Work order: In full and word for word, restate the lines of the listing.

•••••

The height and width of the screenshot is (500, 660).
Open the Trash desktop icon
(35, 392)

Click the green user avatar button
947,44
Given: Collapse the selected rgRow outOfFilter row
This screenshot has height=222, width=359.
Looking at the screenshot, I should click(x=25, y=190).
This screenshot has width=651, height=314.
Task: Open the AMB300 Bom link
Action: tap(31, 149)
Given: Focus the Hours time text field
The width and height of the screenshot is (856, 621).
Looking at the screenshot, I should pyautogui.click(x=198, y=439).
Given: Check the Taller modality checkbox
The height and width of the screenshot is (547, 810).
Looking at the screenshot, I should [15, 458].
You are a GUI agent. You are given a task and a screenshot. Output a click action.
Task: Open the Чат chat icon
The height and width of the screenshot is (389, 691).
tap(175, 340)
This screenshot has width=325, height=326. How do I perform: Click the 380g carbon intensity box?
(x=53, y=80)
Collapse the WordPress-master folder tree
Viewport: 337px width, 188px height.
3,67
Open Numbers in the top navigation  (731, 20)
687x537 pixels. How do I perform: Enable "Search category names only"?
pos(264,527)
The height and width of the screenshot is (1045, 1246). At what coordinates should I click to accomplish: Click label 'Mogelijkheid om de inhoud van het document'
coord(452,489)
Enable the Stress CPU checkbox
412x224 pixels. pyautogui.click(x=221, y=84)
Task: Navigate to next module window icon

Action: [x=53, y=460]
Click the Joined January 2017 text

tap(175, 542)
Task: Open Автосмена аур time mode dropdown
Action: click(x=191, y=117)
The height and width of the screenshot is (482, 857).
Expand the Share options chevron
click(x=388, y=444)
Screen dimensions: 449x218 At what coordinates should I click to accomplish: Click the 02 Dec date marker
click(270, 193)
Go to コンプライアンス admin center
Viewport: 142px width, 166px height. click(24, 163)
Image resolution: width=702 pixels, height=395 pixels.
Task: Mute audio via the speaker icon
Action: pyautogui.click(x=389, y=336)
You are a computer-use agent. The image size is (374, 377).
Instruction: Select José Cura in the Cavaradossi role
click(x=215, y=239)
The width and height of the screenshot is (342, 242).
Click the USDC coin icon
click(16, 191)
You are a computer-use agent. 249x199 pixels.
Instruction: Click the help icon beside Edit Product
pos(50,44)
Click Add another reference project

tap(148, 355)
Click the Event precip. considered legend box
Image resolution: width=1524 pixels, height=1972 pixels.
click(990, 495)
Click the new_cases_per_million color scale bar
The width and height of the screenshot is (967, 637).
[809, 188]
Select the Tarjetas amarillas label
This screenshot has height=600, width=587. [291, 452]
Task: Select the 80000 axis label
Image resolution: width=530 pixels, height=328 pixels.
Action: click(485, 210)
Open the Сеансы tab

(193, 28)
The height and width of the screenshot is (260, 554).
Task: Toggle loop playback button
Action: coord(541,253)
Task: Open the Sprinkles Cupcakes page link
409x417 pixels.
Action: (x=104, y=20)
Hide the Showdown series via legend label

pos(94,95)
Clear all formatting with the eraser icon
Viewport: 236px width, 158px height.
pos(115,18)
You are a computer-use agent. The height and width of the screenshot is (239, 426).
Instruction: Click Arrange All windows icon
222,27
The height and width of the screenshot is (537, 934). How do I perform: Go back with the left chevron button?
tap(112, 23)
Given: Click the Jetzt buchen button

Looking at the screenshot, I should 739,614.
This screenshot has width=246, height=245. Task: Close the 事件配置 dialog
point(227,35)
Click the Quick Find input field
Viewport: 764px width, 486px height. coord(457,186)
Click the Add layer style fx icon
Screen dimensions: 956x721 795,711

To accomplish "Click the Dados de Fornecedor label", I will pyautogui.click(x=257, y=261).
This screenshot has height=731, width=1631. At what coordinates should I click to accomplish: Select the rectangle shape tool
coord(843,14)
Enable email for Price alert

•••••

Response to this task:
The height and width of the screenshot is (500, 660).
Open the Trash desktop icon
(35, 392)

Click the green user avatar button
947,44
Given: Collapse the selected rgRow outOfFilter row
This screenshot has height=222, width=359.
Looking at the screenshot, I should click(x=25, y=190).
This screenshot has width=651, height=314.
Task: Open the AMB300 Bom link
Action: tap(31, 149)
Given: Focus the Hours time text field
The width and height of the screenshot is (856, 621).
Looking at the screenshot, I should pyautogui.click(x=198, y=439).
Given: Check the Taller modality checkbox
The height and width of the screenshot is (547, 810).
Looking at the screenshot, I should [15, 458].
You are a GUI agent. You are given a task and a screenshot. Output a click action.
Task: Open the Чат chat icon
The height and width of the screenshot is (389, 691).
tap(175, 340)
This screenshot has width=325, height=326. How do I perform: Click the 380g carbon intensity box?
(x=53, y=80)
Collapse the WordPress-master folder tree
Viewport: 337px width, 188px height.
3,67
Open Numbers in the top navigation  (731, 20)
687x537 pixels. How do I perform: Enable "Search category names only"?
pos(264,527)
The height and width of the screenshot is (1045, 1246). At what coordinates should I click to accomplish: Click label 'Mogelijkheid om de inhoud van het document'
coord(452,489)
Enable the Stress CPU checkbox
412x224 pixels. pyautogui.click(x=221, y=84)
Task: Navigate to next module window icon

Action: [x=53, y=460]
Click the Joined January 2017 text

tap(175, 542)
Task: Open Автосмена аур time mode dropdown
Action: click(x=191, y=117)
The height and width of the screenshot is (482, 857).
Expand the Share options chevron
click(x=388, y=444)
Screen dimensions: 449x218 At what coordinates should I click to accomplish: Click the 02 Dec date marker
click(270, 193)
Go to コンプライアンス admin center
Viewport: 142px width, 166px height. click(24, 163)
Image resolution: width=702 pixels, height=395 pixels.
Task: Mute audio via the speaker icon
Action: pyautogui.click(x=389, y=336)
You are a computer-use agent. The image size is (374, 377).
Instruction: Select José Cura in the Cavaradossi role
click(x=215, y=239)
The width and height of the screenshot is (342, 242).
Click the USDC coin icon
click(16, 191)
You are a computer-use agent. 249x199 pixels.
Instruction: Click the help icon beside Edit Product
pos(50,44)
Click Add another reference project

tap(148, 355)
Click the Event precip. considered legend box
Image resolution: width=1524 pixels, height=1972 pixels.
click(990, 495)
Click the new_cases_per_million color scale bar
The width and height of the screenshot is (967, 637).
[809, 188]
Select the Tarjetas amarillas label
This screenshot has height=600, width=587. [291, 452]
Task: Select the 80000 axis label
Image resolution: width=530 pixels, height=328 pixels.
Action: click(485, 210)
Open the Сеансы tab

(193, 28)
The height and width of the screenshot is (260, 554).
Task: Toggle loop playback button
Action: coord(541,253)
Task: Open the Sprinkles Cupcakes page link
409x417 pixels.
Action: (x=104, y=20)
Hide the Showdown series via legend label

pos(94,95)
Clear all formatting with the eraser icon
Viewport: 236px width, 158px height.
pos(115,18)
You are a computer-use agent. The height and width of the screenshot is (239, 426).
Instruction: Click Arrange All windows icon
222,27
The height and width of the screenshot is (537, 934). How do I perform: Go back with the left chevron button?
tap(112, 23)
Given: Click the Jetzt buchen button

Looking at the screenshot, I should 739,614.
This screenshot has width=246, height=245. Task: Close the 事件配置 dialog
point(227,35)
Click the Quick Find input field
Viewport: 764px width, 486px height. coord(457,186)
Click the Add layer style fx icon
Screen dimensions: 956x721 795,711

To accomplish "Click the Dados de Fornecedor label", I will pyautogui.click(x=257, y=261).
This screenshot has height=731, width=1631. At what coordinates should I click to accomplish: Select the rectangle shape tool
coord(843,14)
Enable email for Price alert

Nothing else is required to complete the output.